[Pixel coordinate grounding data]
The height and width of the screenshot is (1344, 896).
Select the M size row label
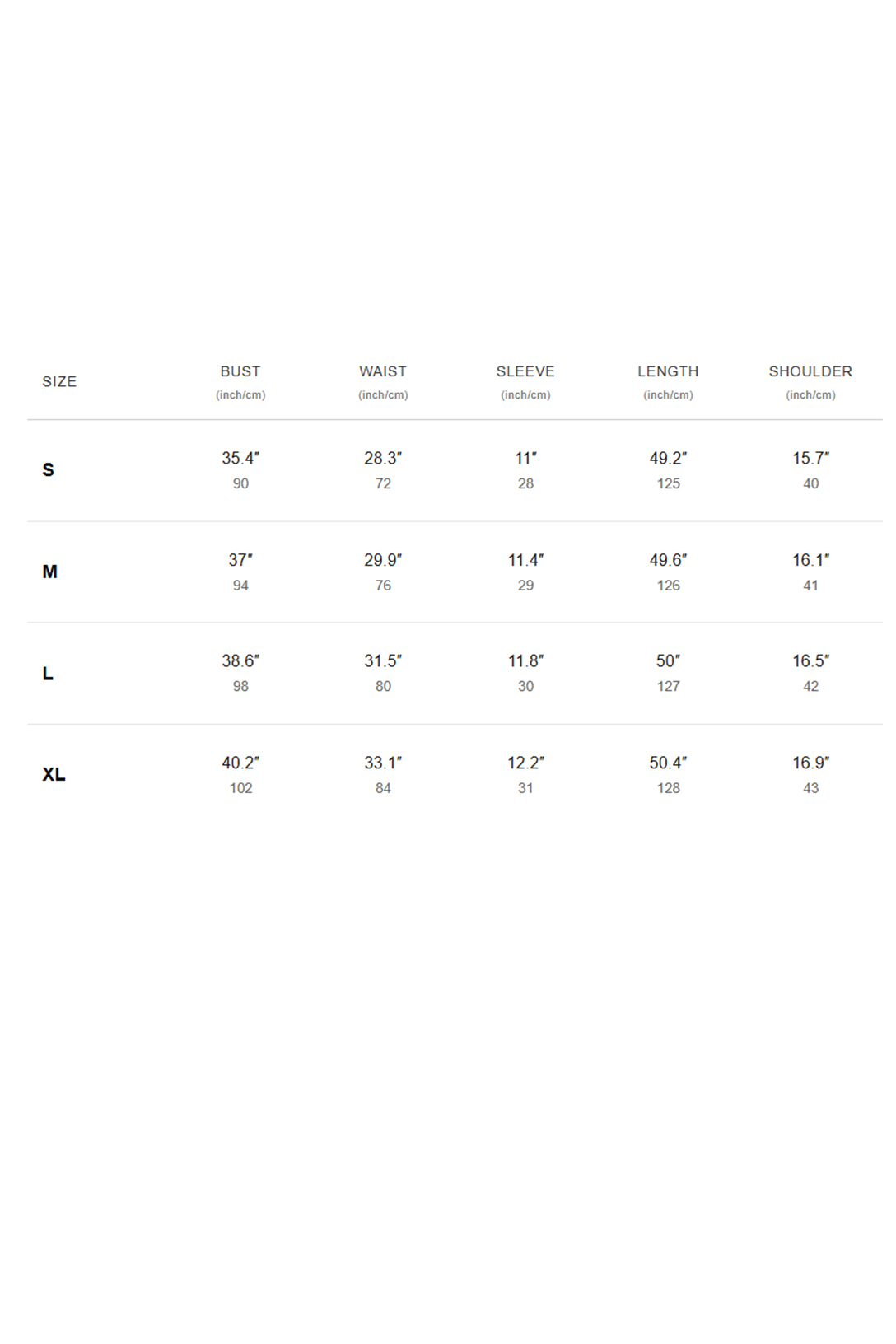[50, 572]
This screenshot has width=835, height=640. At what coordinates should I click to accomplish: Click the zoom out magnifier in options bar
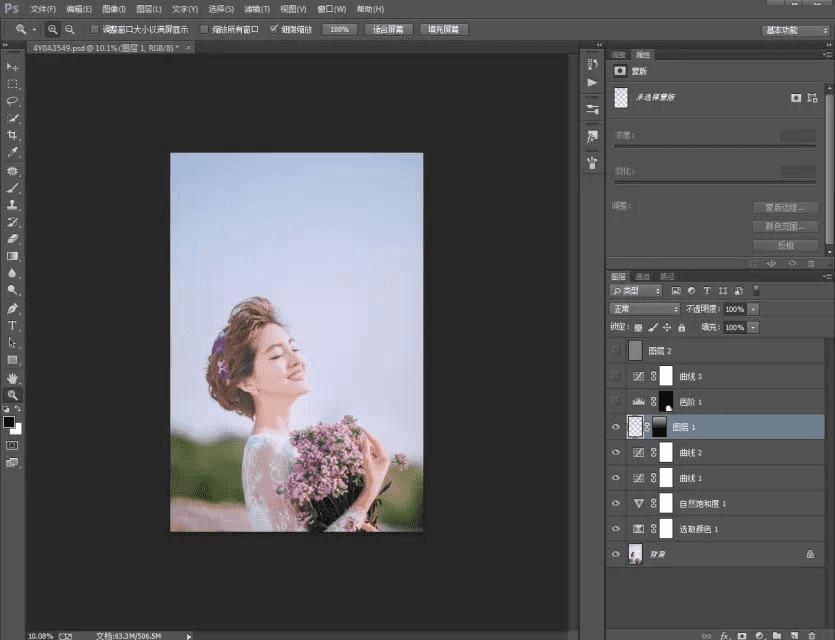coord(69,30)

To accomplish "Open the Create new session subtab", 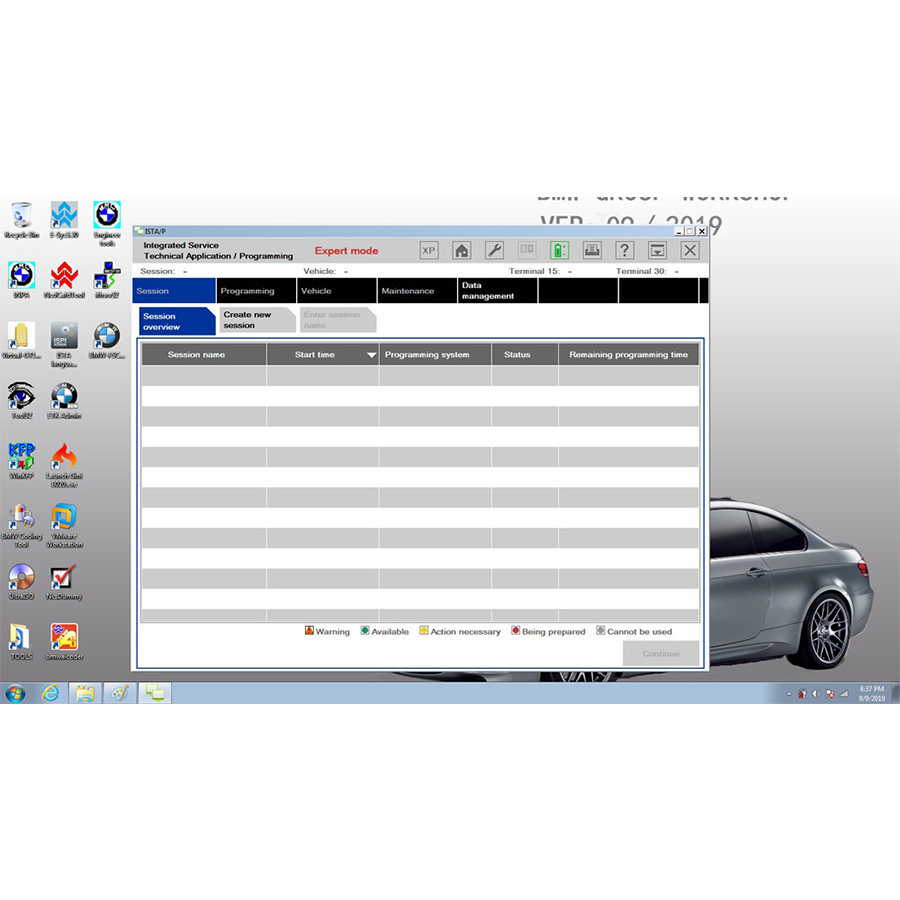I will (247, 320).
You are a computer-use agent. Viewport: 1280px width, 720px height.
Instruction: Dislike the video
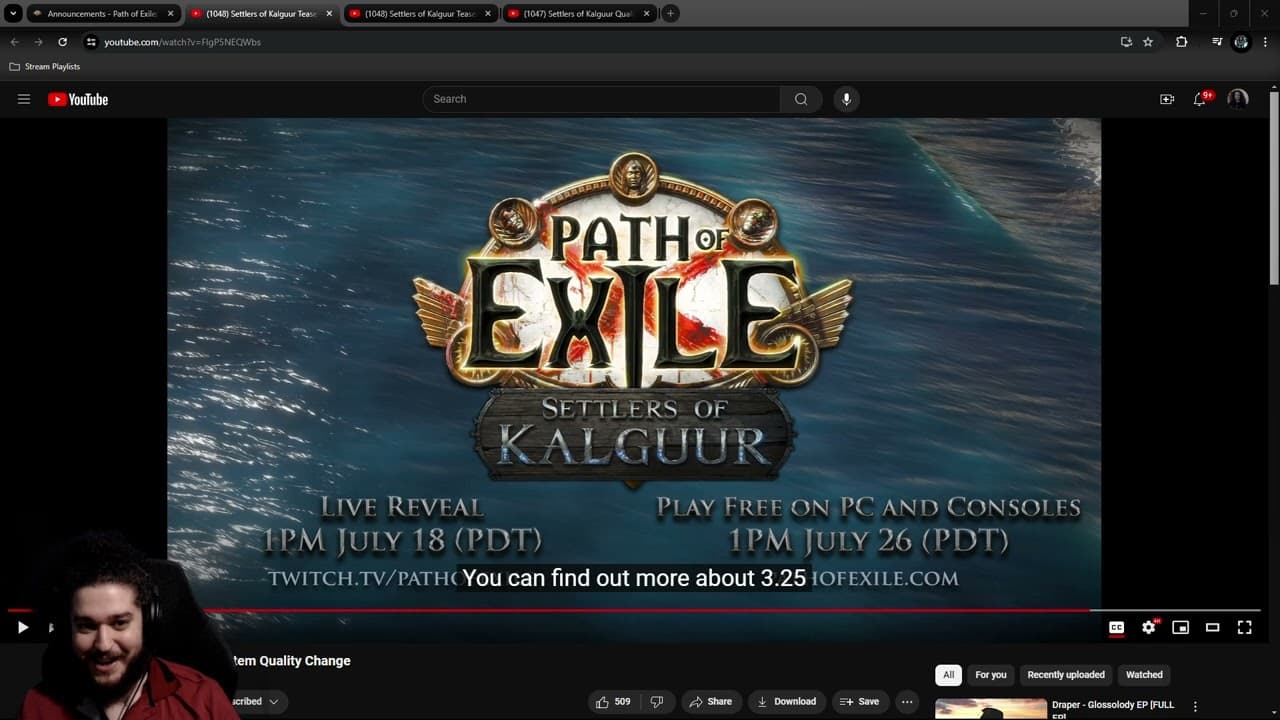coord(657,701)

WHAT TO DO:
From the line that contains "You are a computer-use" to the last line of the data, print each line exactly, both ends included, and omit the pictures.

YOUR RESPONSE:
You are a computer-use agent. Viewport: 1280px width, 720px height.
Instruction: Dislike the video
coord(657,701)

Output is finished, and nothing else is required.